The New Zealand dollar touched a fresh five-year high against its trans-Tasman counterpart overnight as economic data strengthens expectations Australia may cut interest rates further, increasing the yield appeal of New Zealand's currency where interest rates are set to rise.
The kiwi touched 90.86 Australian cents overnight, and was trading at 90.61 cents at 8am in Wellington, from 90.34 cents at 5pm yesterday. The local currency edged lower to 81.79 US cents from 81.86 cents yesterday after better than expected private jobs figures yesterday.
The Australian dollar was the worst performer overnight as weaker growth data increased bets the Reserve Bank of Australia may cut its benchmark rate from a record low 2.5 percent. In comparison, stronger economic data in New Zealand means the nation's central bank is likely to raise its benchmark rate next year, increasing the yield appeal of the local currency.

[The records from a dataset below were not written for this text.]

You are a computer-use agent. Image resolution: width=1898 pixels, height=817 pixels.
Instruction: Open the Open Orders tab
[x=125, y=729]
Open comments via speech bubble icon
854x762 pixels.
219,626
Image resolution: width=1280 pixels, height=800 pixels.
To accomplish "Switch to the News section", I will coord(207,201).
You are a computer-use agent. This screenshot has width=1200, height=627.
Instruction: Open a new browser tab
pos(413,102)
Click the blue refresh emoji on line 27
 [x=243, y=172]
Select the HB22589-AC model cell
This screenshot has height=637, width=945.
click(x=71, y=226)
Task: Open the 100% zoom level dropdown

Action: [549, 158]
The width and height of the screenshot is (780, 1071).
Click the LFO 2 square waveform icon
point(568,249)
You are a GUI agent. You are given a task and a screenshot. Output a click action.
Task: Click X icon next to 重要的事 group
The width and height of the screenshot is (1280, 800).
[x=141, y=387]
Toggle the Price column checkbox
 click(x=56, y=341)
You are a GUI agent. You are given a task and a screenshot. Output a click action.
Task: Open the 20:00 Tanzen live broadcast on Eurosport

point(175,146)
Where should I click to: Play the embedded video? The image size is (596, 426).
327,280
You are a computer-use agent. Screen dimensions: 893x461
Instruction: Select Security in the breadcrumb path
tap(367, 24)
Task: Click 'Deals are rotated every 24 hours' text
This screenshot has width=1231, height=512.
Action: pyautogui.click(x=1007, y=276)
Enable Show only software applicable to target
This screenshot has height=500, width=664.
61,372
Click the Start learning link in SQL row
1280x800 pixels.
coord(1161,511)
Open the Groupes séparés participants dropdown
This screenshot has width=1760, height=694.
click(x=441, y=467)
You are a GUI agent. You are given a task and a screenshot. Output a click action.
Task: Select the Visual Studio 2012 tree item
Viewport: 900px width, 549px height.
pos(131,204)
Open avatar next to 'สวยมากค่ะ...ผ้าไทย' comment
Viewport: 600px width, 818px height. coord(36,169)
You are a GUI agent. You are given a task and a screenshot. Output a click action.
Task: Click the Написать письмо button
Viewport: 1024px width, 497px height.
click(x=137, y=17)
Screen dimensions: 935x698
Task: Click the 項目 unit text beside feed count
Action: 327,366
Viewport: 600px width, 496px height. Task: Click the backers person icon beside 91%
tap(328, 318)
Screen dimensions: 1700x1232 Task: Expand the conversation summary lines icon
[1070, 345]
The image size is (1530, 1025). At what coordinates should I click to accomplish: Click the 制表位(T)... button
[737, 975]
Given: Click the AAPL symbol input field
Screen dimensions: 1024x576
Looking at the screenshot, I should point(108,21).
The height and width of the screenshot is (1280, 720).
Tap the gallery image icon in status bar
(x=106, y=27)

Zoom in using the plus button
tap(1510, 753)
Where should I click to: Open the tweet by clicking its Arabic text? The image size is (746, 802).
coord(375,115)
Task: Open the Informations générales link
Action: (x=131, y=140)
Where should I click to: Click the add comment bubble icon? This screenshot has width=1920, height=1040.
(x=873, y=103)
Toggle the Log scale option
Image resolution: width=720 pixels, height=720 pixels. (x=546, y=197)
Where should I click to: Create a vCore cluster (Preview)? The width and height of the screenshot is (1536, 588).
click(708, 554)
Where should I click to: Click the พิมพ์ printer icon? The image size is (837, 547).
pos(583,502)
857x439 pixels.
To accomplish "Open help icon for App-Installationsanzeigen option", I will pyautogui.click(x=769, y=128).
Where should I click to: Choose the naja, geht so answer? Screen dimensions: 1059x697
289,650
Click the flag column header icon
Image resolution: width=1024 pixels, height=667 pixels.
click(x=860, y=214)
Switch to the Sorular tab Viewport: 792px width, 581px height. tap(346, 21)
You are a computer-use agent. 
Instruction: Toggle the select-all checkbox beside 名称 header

"The expectation that the Reserve Bank of Australia may have to cut rates and that the Reserve Bank of New Zealand wants to hike rates in New Zealand is all that is driving it," said Tim Kelleher, head of institutional FX sales in New Zealand at ASB Bank. "The yield curve is the key driver - the money goes where it can get the best return."
A report yesterday showed Australia's gross domestic product grew 0.6 percent in the three months ended Sept. 30, missing the 0.8 percent growth forecast in a Reuters poll of economists. Weaker economic data in an environment where the RBA wants a lower currency is putting pressure on the Aussie, Kelleher said.